# Issue regarding finances --or maybe trust



## Manny1400 (Dec 10, 2019)

gone


----------



## Ragnar Ragnasson (Mar 4, 2018)

Imho, first thought is you both are a married team.

Continuing; and especially because you've demonstrated you accept her as a whole team member with the demonstration of how you handled the 1.3mil inheritance.....she should do the same with her inheritance, showing you she's long accepted you as a whole team member.

Or at least got your input on what your opinions are on handling finances as the future progresses other than just telling you.

Like the common adages on finances in a marriage; nothing tests marriages like times of hardships or times of excess. 

May be deeper issues, or to take a contradictory position it may just be she's a poor communicator. 

Only you know more on the situation. 

If you pass first, or divorce, just don't doubt some of your money will be spent with her new "guy".


----------



## wilson (Nov 5, 2012)

My thoughts are that she knows you are financially secure and can take care of yourself. You won't need her money. She is giving the money to the kids since they will likely need the money more than you. And I'm guessing there are tax benefits for having the money go straight to the kids rather than to you and then you dole it out. But she should have discussed a matter like this with you if nothing else to avoid these kinds of feelings you're having.


----------



## 67yearsyoung (Dec 10, 2019)

You said at the time you didn't "argue" about it. Did you discuss it, ask her why she wanted to handle her inheritance this way, share your feelings about it, etc.? From the way you wrote your post, it sounds like you passively accepted her decision and later had second thoughts that you haven't shared. Communication is everything in a marriage. It sounds like you withheld your thoughts and feelings from her (just as you think she's withholding her inheritance from you). I'm concerned this whole thing will fester inside you and come out in other ways and put a breech of trust in your marriage. It sounds like you need to communicate with your wife. It may be scary to talk about this with her. It may be easier and and more neutral to bring a marriage therapist into the discussion, if you need to.


----------



## Manny1400 (Dec 10, 2019)

Ragnar Ragnasson said:


> Imho, first thought is you both are a married team.
> 
> Continuing; and especially because you've demonstrated you accept her as a whole team member with the demonstration of how you handled the 1.3mil inheritance.....she should do the same with her inheritance, showing you she's long accepted you as a whole team member.
> 
> ...


I discussed it with her briefly, and I said "listen, if something happens to you, and I want to keep homeschooling the kids, that is going to be hard if all your money is wrapped up in a trust I can never touch, and which they won't have access to until age 25. College might be tricky to pay for"

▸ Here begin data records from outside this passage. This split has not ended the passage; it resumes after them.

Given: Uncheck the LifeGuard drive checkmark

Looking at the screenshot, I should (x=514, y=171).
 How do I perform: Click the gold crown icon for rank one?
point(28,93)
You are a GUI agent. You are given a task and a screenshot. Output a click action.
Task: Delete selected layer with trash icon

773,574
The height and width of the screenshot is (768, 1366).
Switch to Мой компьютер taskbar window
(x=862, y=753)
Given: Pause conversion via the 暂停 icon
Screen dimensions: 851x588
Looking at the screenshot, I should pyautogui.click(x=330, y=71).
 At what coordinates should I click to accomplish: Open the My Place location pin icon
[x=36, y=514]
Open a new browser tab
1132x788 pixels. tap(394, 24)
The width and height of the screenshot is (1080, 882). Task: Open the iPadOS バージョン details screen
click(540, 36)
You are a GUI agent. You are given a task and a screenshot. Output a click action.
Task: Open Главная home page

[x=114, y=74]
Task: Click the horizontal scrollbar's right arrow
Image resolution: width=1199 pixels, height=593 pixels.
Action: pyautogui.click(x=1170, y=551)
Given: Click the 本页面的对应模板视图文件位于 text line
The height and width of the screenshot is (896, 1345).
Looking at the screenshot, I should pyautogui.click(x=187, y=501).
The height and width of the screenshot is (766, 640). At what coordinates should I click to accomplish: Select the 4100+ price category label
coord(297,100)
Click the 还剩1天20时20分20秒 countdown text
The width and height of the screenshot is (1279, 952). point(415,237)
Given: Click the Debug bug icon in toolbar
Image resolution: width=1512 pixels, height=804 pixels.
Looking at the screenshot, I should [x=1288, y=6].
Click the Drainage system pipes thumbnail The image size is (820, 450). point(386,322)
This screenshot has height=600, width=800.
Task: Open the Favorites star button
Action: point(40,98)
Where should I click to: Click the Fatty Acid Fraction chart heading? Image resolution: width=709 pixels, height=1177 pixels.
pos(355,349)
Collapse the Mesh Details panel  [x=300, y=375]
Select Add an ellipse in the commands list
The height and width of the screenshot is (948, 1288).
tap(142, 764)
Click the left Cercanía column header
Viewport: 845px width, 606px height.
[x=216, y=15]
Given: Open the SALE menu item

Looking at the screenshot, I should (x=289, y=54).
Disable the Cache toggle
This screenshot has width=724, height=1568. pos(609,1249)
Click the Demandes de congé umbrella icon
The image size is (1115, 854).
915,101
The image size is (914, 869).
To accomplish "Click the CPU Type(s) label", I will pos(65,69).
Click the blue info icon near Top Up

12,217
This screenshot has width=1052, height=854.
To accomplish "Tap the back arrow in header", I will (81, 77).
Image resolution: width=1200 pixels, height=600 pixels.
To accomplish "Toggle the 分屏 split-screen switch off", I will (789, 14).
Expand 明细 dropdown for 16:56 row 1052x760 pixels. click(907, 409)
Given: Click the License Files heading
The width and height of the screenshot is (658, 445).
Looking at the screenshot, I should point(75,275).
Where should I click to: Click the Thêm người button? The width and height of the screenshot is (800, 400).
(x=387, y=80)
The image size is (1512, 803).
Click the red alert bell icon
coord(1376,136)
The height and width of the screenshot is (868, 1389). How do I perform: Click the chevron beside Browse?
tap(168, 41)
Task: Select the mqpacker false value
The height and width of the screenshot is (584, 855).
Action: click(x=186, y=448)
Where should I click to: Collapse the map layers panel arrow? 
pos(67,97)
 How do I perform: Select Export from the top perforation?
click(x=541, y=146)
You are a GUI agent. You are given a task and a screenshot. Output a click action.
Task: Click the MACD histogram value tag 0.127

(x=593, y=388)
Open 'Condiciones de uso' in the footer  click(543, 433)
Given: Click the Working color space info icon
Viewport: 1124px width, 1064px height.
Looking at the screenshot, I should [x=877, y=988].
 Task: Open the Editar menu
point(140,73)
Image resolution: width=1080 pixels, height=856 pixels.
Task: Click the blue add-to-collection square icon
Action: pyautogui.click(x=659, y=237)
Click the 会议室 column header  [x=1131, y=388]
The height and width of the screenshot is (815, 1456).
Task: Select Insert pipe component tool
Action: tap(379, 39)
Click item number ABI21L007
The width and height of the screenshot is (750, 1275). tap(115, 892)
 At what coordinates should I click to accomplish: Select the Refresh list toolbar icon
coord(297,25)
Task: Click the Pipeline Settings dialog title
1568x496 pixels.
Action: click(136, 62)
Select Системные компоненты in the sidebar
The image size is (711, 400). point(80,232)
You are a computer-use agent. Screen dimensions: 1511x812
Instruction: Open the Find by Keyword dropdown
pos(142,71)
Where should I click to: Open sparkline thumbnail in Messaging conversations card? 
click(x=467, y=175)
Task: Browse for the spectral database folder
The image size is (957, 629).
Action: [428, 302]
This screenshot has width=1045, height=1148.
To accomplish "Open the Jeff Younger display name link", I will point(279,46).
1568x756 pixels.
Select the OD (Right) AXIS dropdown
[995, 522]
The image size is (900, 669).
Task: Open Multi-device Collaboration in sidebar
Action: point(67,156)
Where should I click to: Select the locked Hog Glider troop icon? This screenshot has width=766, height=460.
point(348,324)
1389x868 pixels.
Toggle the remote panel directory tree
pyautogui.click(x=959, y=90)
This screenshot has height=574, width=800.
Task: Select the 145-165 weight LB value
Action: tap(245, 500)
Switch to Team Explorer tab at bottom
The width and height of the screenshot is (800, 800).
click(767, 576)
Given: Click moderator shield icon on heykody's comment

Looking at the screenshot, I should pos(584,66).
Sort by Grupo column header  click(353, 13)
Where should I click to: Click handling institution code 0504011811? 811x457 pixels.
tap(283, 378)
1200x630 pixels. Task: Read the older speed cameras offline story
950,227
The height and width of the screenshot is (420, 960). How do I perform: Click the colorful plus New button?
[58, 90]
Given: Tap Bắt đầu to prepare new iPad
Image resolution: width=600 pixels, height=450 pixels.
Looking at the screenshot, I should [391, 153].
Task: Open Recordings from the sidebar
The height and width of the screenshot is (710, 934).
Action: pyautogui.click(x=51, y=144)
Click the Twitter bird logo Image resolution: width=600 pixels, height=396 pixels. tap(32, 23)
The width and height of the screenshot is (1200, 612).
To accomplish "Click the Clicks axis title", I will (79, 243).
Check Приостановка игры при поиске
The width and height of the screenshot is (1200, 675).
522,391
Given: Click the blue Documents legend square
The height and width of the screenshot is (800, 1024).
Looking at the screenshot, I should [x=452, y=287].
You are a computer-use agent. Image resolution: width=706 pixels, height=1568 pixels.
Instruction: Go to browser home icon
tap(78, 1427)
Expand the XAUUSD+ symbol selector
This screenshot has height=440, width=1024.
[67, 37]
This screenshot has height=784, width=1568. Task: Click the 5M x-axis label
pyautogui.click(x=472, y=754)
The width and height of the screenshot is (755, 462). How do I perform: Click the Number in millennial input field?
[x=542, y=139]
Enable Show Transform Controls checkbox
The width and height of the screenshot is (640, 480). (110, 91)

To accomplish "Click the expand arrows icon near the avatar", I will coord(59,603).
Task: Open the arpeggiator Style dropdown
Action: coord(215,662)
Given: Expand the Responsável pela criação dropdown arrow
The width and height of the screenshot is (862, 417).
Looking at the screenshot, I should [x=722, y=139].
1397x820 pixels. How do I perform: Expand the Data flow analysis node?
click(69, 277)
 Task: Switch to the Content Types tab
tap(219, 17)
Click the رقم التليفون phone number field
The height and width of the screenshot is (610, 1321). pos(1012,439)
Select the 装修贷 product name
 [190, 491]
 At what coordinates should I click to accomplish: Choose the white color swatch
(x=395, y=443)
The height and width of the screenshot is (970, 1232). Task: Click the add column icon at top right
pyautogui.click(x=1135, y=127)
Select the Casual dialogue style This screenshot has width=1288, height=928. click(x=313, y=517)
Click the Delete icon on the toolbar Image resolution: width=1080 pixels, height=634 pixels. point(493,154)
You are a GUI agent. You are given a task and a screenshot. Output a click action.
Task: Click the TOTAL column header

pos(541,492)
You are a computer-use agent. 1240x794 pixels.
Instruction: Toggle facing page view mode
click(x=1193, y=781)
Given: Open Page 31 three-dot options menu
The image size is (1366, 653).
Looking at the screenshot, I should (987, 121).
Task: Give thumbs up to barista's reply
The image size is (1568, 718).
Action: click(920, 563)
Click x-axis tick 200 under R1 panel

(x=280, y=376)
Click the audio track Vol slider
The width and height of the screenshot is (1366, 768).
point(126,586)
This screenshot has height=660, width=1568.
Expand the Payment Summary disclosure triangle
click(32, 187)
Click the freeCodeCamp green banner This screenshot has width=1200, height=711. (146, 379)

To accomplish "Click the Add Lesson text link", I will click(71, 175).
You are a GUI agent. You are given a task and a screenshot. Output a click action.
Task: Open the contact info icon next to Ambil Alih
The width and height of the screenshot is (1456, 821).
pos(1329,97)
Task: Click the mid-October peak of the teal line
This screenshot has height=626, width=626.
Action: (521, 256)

we decided to get life insurance--so her trust still goes to the kids, but there is some added protection for me. Fair enough

but ... sh sent a message with this imho. It was a couple years ago, and it hasn't particularly hurt our marriage, but it seemed to confirm some of my suspicions regarding women.


----------



## Marduk (Jul 16, 2010)

Manny1400 said:


> I am putting this in the men's area, because I know what the women re going to say
> 
> My wife and I have been married 19 years, and for almost all of that time, she has stayed home with the kids and homeschooled. It has worked out great, and I'd like to continue with that. She is a terrific mother and wife
> 
> ...


It's her inheritance, not yours. That's the way I see it. When my mom died recently, my wife made it clear that she wouldn't be involved with the estate (I was the executor) or any inheritance I might receive. Of course I topped up all the kid's education funds, investments, and both our RRSPs with it anyway, but the point was sound.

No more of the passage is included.